With all of these hi-tech components, all that was needed was the swing of some choppy guitar, courtesy of Frank Infante’s Les Paul. And, of course, Debbie Harry’s unmistakable singing. Instead of her signature growling punk vocals, Harry utilised her higher register, laying down a catchy hook that subsequently immortalised the song. The vocal was double tracked, and a low octave was added for the chorus, giving the vocal lines a punchy undertone.

“Recording Debbie was a blessing, how often do you get to record a singer who is instantly identifiable… she represented New York,” lamented Chapman.

By the end of the sessions, the band was constantly arguing, fatigued by the hundreds of takes and tired with the tedious process. Recording with Chapman wasn’t always smooth. The man was a known perfectionist, bordering on obsessive-compulsive.

He pushed the band to record take after take. As a band who spent their formative years trying their best to sound unpolished, Blondie weren’t accustomed to such antics: their punk roots didn’t quite gell with Chapman’s nit-picking nuances. One idiosyncrasy was his apparent obsession with time; during sessions he would walk around with a stopwatch, timing each section before questioning and probing as to why it was all taking so long.

Mike was a perfectionist and a real taskmaster, we weren’t used to playing things 50 times… the genius of Chapman was that it sounded spontaneous, but after playing the same part for an hour or two hours it didn’t feel very free-flowing at all,” recalled Chris Stein.

As the song began to take shape, no one, not even Mike Chapman expected it to be such a hit.

“I never had an inkling it would be such a big hit or become the song we’d be most remembered for. It’s very gratifying, ” Stein said in an interview with the Guardian.

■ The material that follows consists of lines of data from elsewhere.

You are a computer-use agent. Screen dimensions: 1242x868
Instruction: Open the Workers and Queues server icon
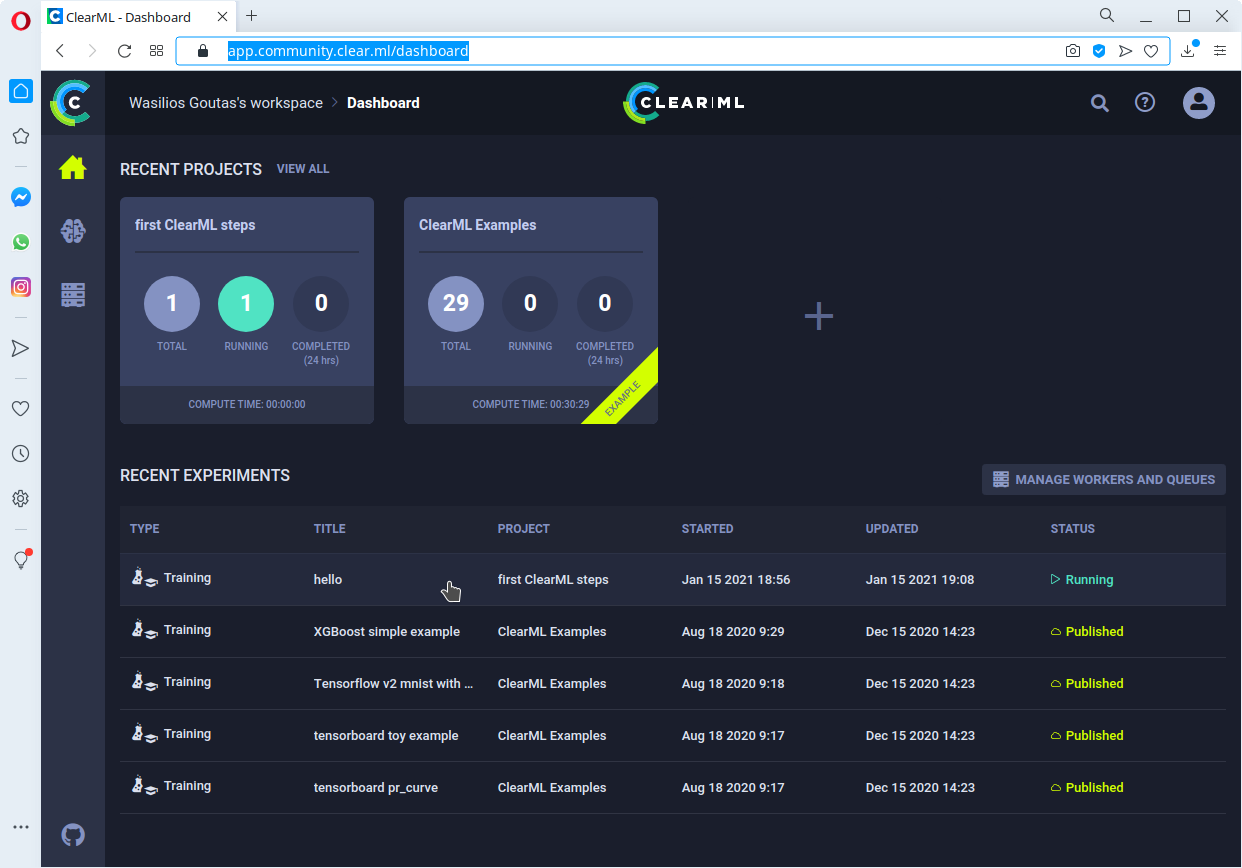point(72,294)
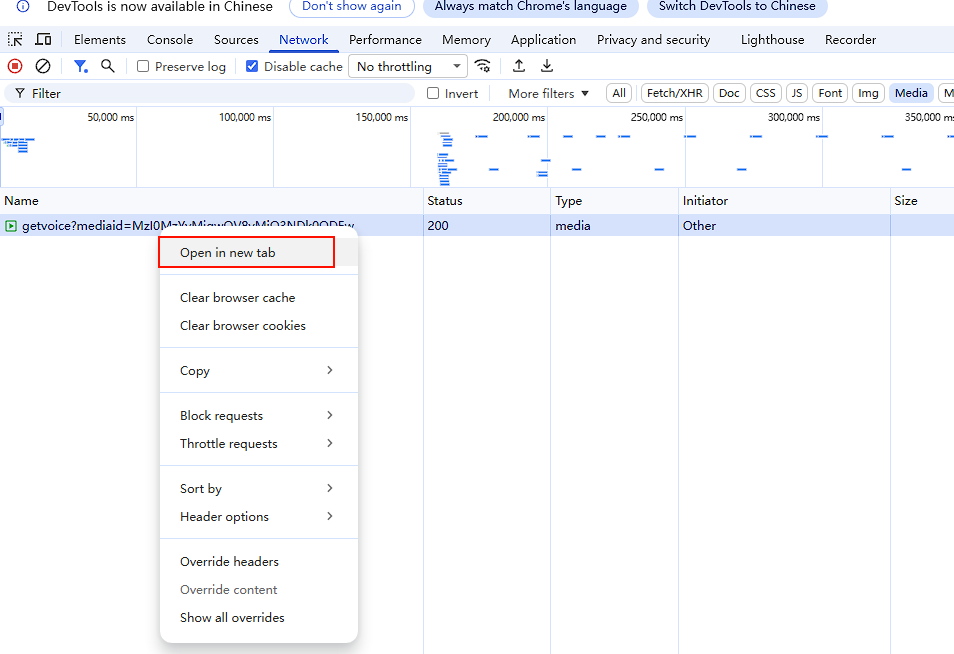Click the export HAR download icon

547,66

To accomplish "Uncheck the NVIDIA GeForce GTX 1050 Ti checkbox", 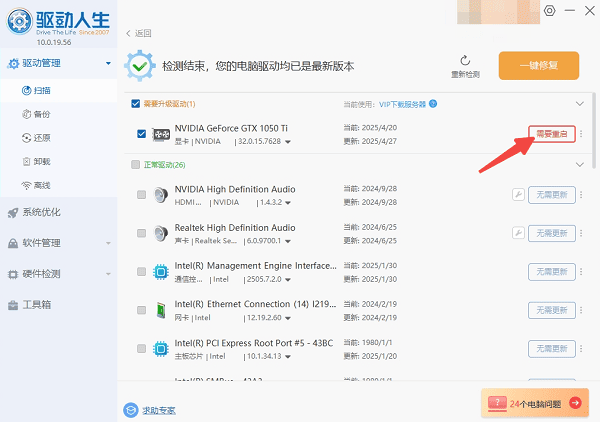I will tap(141, 134).
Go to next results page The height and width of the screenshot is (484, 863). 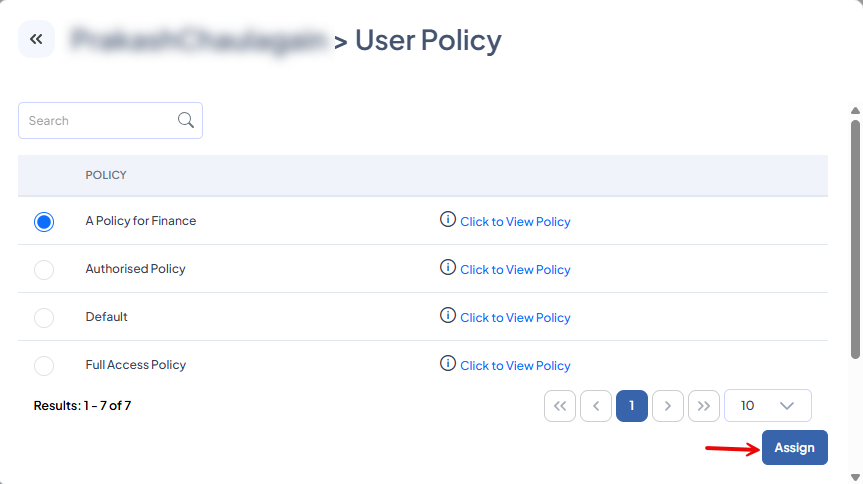coord(668,406)
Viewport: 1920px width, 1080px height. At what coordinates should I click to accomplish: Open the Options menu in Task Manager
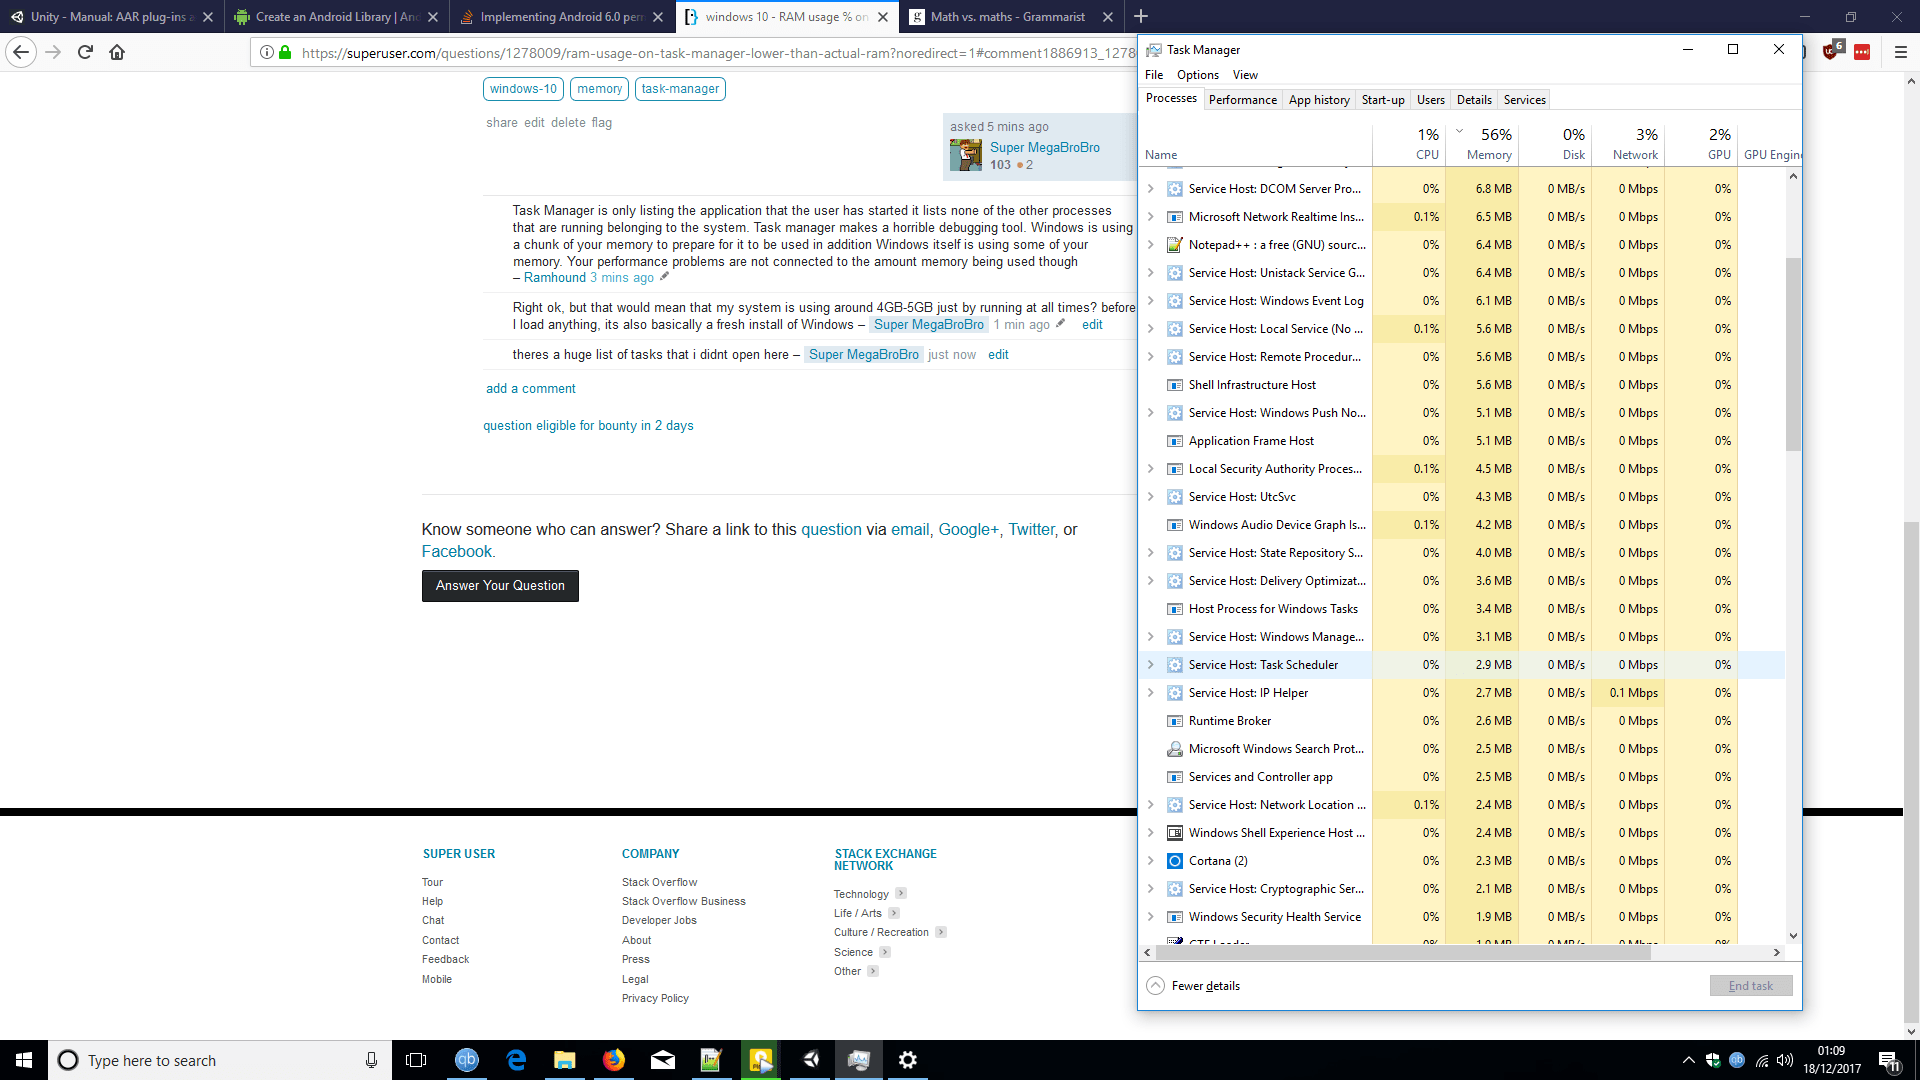1197,75
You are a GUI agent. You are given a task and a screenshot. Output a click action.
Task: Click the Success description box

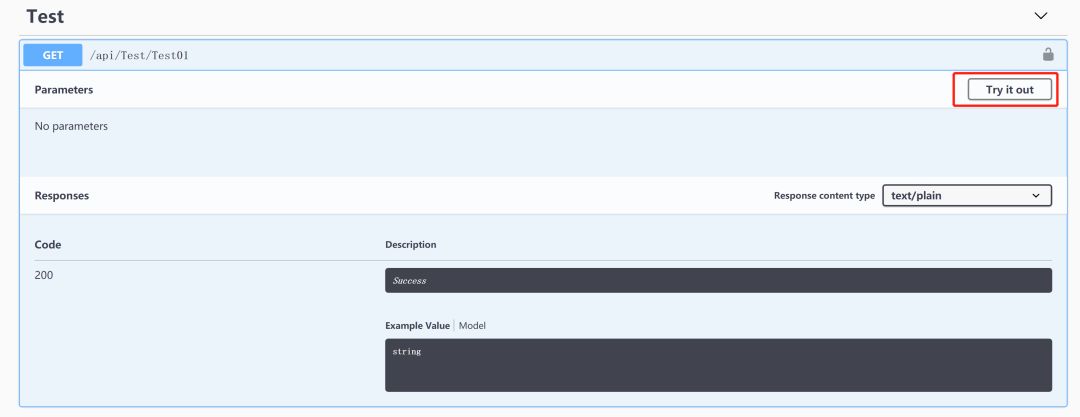(x=717, y=280)
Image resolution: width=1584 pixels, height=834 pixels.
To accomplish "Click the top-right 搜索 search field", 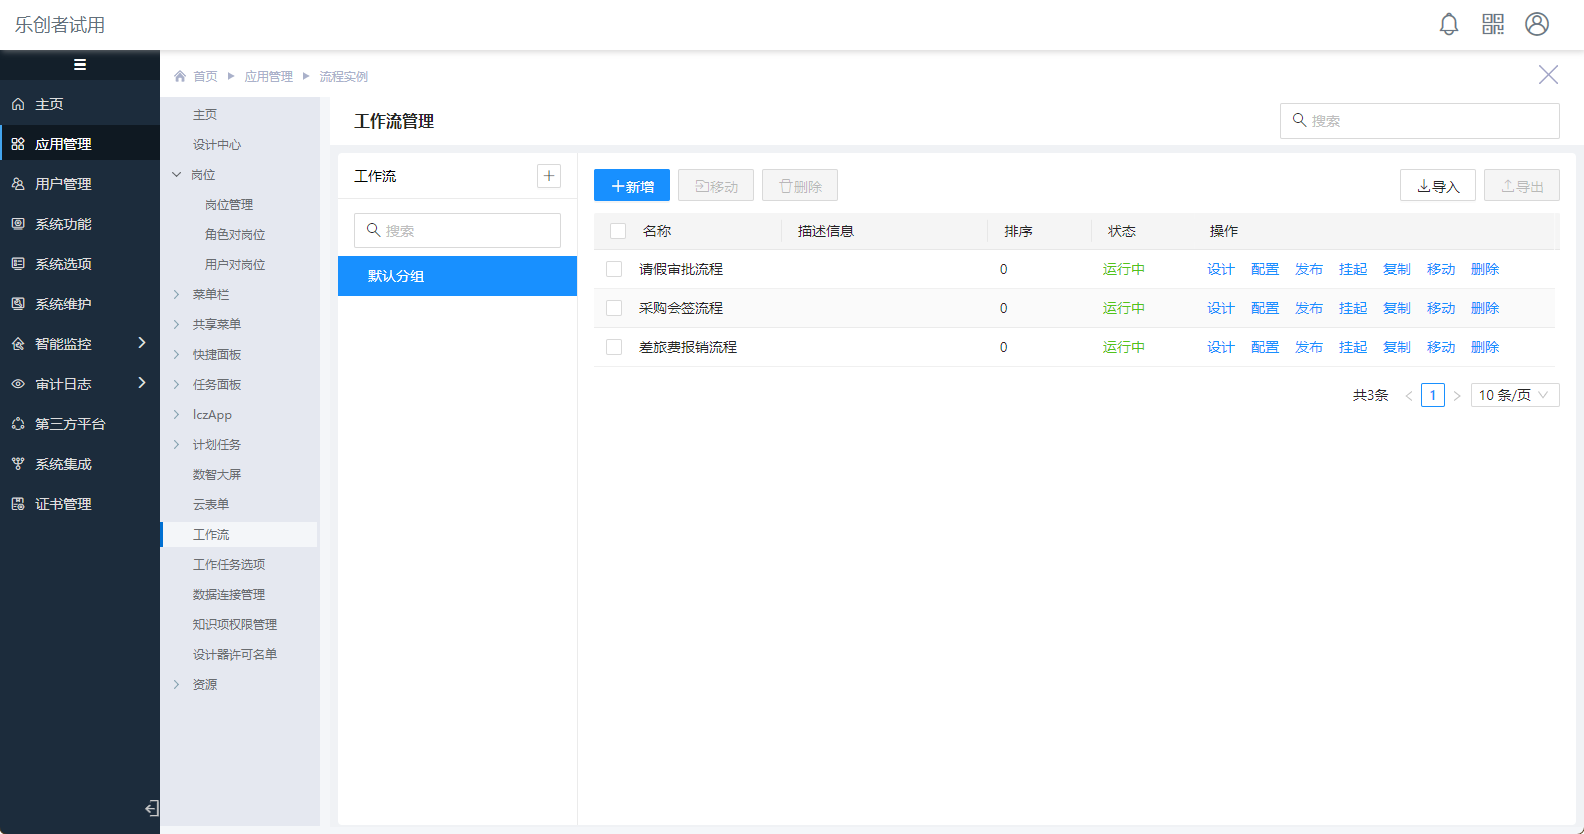I will coord(1420,121).
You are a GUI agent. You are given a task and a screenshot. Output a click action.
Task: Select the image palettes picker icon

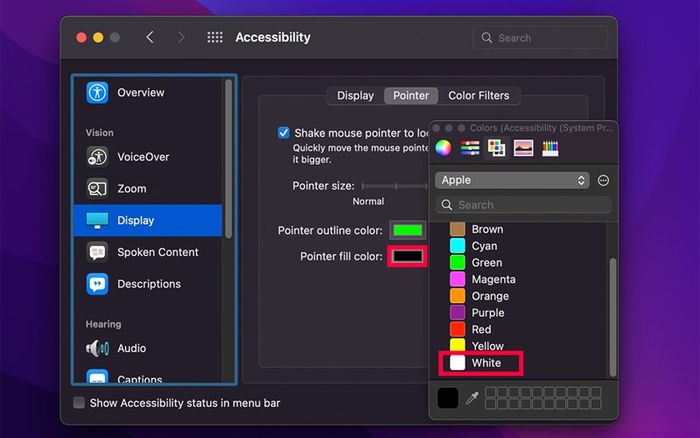click(x=523, y=148)
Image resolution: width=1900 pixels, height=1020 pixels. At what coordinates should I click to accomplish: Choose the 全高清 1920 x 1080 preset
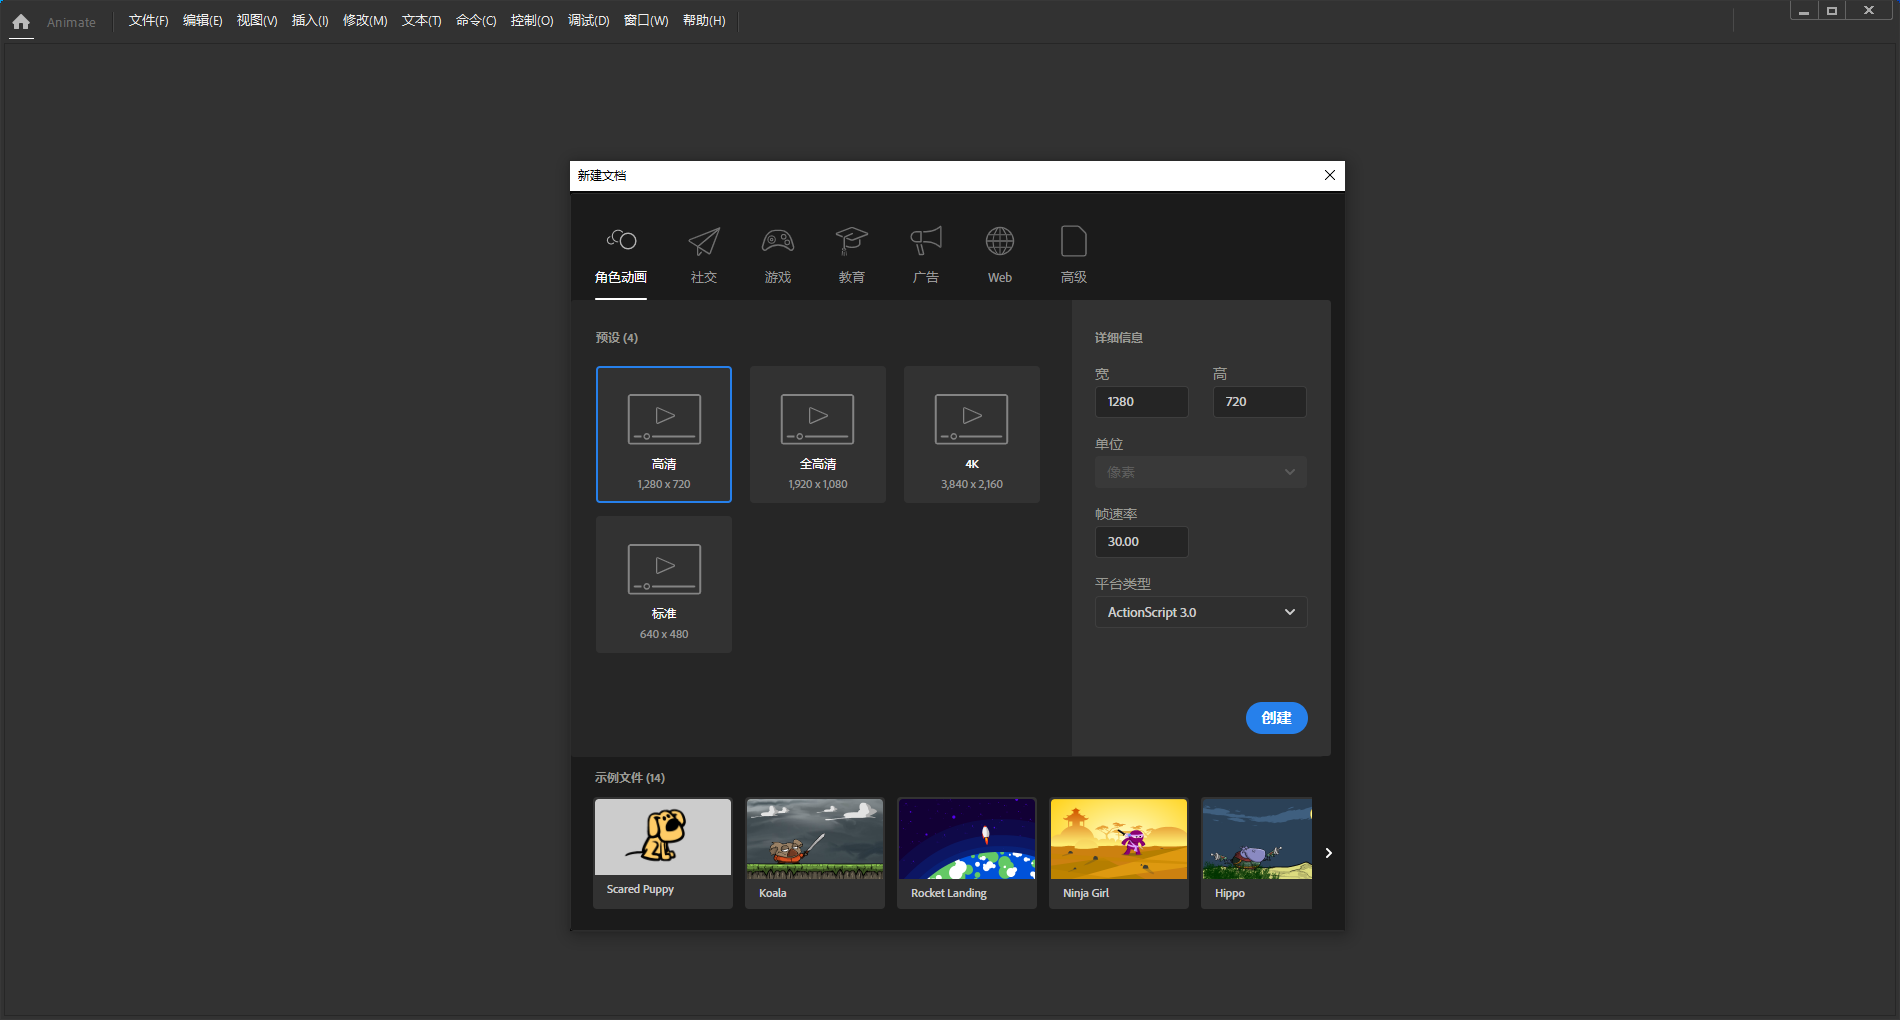click(x=818, y=434)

It goes without saying, Heart of Glass was a massive success, it was the biggest single of their career and number one in 16 countries, launching the band into the stratosphere of international stardom. It captured the sound of New York at a pivotal moment and has gone on to provide the soundtrack to many films set at the time. The album Parallel Lines has sold over 20 million copies to this date.

After the release, Blondie played a kind-of farewell gig at their old stomping ground, CBGB; a farewell at least to their history of just being another punk band. The line sprawled all the way around the block and Blondie knew they definitely couldn’t come back, especially after hearing taunts like: “You’re disco album sucks!.”

For a band emboiled in punk, Heart of Glass did sound a bit like disco… and that didn’t sit very well for some. They were accused of selling out by many in their old community.“The Ramones went on about us “going disco”, but it was tongue-in-cheek. They were our friends,” recalled Stein.

Even if the track sounds a little poppy, a little disco, it’s there still exists an undercurrent of what Chapman coined New York grime,” and the track is an undeniable testament to Blondie’s embrace of state-of-the-art technology and Mike Chapman’s studio wizardry.